Temos, no País, competentes centros de tecnologia, capacidade instalada para a solução de praticamente todos os problemas hidráulicos, construtivos e sociais. Para solucionar o problema das cheias, bastaria o Governo Federal criar um ministério (ou acionar o já existente Ministério da Integração Nacional) e aplicar um questionário a Estados e municípios para que cada unidade federada aponte quais são os problemas de seu território. Esse levantamento seria o ponto de partida para a montagem de um plano nacional capaz de estabilizar todos os cursos d’água e libertar a população do atual flagelo. Conhecido o problema, o Ministério poderá remeter o projeto e os recursos para sua execução e, ao final do prazo estabelecido, fiscalizar como se deu a execução. Além de resolver os gargalos, o Ministério deve manter o plano ativo para revisões que se fizerem necessárias ao longo do tempo ou solucionar problemas que forem surgindo em razão do crescimento vegetativo das comunidades.
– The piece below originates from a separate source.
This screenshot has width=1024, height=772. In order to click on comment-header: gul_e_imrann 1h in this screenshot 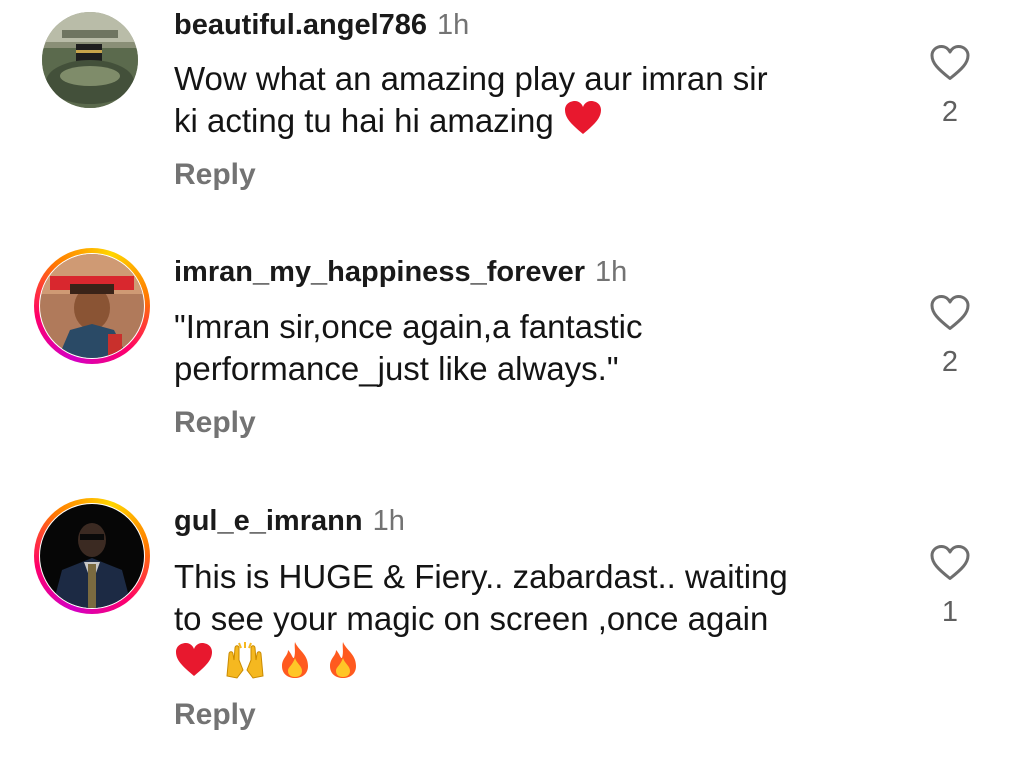, I will do `click(290, 521)`.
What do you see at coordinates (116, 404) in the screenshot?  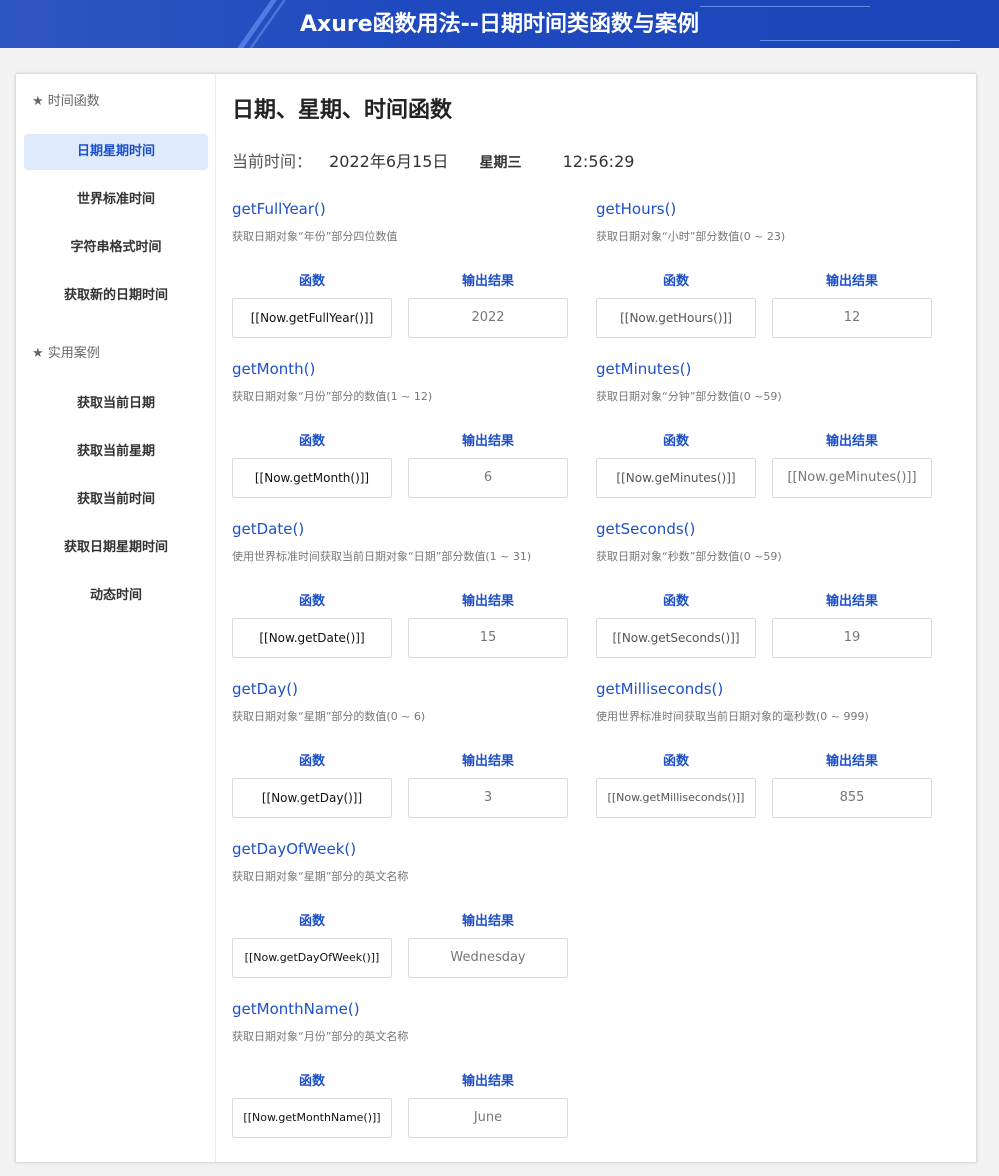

As dimensões continentais de nosso País nos levam a ter diferentes situações. Fora a sazonalidade de ‘El Niño’ e ‘La Niña’, temos a situação consolidada de cada área. Seca no Nordeste, cheias e seca no Norte, chuva e ventos no Sul, etc. Para tudo há solução. Desde que se implementem políticas adequadas para cada área. Os mesmos esquemas que lutam para o controle da poluição dos rios poderiam ser também preparados para cuidar dos gargalos que, quando saem do controle, são devastadores e mortais…

(*) É dirigente da ASPOMIL (Associação de Assist. Social dos Policiais Militares de São Paulo).